# DATA FOR ANALYSIS
- - -

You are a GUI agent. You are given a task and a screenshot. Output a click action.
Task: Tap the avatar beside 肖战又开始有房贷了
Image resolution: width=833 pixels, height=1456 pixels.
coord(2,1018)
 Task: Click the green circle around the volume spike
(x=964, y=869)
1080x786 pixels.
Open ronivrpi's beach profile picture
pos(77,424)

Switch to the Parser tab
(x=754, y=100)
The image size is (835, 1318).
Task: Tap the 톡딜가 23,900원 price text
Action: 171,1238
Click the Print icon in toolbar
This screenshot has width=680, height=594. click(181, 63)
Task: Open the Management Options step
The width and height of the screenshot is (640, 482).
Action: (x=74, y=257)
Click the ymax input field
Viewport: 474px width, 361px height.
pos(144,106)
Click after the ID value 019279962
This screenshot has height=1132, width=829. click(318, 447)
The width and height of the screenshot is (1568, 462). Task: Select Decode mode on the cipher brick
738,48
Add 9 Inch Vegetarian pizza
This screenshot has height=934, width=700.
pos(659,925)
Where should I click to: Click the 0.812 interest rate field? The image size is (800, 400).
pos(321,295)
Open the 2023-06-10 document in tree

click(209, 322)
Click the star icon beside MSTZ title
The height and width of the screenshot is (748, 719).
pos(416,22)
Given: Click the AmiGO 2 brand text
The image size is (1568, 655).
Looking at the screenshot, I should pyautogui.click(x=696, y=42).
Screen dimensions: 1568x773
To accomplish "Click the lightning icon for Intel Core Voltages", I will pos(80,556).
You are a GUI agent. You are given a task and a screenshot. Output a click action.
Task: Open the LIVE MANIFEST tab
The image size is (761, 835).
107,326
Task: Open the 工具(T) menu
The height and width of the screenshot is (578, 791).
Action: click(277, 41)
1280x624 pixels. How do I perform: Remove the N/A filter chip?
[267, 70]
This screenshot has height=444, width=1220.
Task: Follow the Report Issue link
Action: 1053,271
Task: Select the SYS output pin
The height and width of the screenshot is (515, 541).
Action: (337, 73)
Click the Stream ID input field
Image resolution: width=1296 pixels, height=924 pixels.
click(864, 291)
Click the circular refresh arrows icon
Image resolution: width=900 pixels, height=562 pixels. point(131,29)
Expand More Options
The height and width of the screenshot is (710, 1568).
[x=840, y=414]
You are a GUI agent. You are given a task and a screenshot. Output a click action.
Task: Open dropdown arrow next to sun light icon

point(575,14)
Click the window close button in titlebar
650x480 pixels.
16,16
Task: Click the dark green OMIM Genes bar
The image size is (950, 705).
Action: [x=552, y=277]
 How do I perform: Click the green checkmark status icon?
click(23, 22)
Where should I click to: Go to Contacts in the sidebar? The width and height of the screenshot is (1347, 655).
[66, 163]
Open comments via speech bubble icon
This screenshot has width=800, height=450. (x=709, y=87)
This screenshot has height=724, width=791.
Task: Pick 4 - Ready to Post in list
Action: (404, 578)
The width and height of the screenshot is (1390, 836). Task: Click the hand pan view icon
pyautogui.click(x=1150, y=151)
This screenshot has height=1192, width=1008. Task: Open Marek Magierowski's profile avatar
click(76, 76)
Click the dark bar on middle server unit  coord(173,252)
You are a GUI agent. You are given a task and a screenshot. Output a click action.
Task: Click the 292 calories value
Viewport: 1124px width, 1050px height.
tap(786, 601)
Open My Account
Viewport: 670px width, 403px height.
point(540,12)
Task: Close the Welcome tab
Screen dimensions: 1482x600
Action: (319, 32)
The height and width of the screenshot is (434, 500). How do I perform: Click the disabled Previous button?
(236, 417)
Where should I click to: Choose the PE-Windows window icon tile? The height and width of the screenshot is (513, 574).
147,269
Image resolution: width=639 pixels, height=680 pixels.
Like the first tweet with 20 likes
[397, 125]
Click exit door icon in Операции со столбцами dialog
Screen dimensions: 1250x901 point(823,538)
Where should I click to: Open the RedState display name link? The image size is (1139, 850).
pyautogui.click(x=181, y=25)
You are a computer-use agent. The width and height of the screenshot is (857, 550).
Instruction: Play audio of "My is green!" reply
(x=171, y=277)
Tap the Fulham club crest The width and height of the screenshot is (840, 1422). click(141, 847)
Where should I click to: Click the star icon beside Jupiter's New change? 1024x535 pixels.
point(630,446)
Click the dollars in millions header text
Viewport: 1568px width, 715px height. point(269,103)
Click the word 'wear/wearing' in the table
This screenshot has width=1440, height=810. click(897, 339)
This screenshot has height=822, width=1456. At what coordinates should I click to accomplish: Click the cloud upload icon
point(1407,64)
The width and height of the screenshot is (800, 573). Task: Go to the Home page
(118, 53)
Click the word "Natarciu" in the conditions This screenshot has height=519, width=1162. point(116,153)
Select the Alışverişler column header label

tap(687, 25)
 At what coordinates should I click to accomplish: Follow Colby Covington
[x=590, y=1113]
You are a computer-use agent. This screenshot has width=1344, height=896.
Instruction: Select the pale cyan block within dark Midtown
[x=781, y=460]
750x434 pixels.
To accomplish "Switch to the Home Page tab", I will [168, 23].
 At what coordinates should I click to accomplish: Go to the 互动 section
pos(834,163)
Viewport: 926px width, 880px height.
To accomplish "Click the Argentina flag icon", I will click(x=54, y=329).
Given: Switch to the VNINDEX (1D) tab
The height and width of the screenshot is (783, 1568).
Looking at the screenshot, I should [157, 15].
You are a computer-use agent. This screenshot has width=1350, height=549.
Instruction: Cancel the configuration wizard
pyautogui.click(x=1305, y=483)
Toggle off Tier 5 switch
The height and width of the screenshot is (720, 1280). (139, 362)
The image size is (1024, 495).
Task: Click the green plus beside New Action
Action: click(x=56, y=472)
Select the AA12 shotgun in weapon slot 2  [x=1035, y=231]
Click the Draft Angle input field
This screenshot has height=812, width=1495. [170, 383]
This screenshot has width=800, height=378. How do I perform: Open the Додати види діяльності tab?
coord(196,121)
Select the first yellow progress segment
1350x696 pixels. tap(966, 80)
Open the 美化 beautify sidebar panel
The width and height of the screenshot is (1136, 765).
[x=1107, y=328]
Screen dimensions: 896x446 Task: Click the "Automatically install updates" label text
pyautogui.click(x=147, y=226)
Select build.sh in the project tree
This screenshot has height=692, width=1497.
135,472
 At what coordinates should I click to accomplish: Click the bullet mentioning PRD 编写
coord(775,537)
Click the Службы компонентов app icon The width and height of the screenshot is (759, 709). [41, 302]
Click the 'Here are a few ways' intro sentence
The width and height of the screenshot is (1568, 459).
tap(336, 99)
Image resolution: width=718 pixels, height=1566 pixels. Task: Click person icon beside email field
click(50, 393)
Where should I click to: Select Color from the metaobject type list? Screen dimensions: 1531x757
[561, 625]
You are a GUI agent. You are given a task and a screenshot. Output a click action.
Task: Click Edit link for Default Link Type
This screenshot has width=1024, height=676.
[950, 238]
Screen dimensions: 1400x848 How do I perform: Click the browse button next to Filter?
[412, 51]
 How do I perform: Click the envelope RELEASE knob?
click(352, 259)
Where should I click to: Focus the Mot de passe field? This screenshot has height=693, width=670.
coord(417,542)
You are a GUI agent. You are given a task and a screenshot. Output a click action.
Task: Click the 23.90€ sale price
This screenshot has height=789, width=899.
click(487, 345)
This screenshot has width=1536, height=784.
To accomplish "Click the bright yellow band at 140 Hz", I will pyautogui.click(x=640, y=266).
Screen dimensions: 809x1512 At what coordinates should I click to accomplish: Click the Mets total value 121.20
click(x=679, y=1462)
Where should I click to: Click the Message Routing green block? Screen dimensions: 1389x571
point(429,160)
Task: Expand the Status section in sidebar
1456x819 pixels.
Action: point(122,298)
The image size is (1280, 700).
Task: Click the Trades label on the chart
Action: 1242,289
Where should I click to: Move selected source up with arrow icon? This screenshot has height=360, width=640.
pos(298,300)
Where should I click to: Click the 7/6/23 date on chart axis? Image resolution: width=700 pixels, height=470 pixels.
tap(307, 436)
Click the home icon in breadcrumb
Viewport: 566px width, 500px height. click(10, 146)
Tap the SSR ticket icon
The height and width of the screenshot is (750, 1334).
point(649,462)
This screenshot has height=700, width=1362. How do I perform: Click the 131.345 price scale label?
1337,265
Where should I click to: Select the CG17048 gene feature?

- - -

# ACTIVITY
Return the span of lines in the data above that opens at the line with "Where should I click to: Click the 7/6/23" and closes at the line with "Tap the SSR ticket icon", exactly, ends included, nothing else.

# COMPLETED EXERCISE
Where should I click to: Click the 7/6/23 date on chart axis? Image resolution: width=700 pixels, height=470 pixels.
tap(307, 436)
Click the home icon in breadcrumb
Viewport: 566px width, 500px height. click(10, 146)
Tap the SSR ticket icon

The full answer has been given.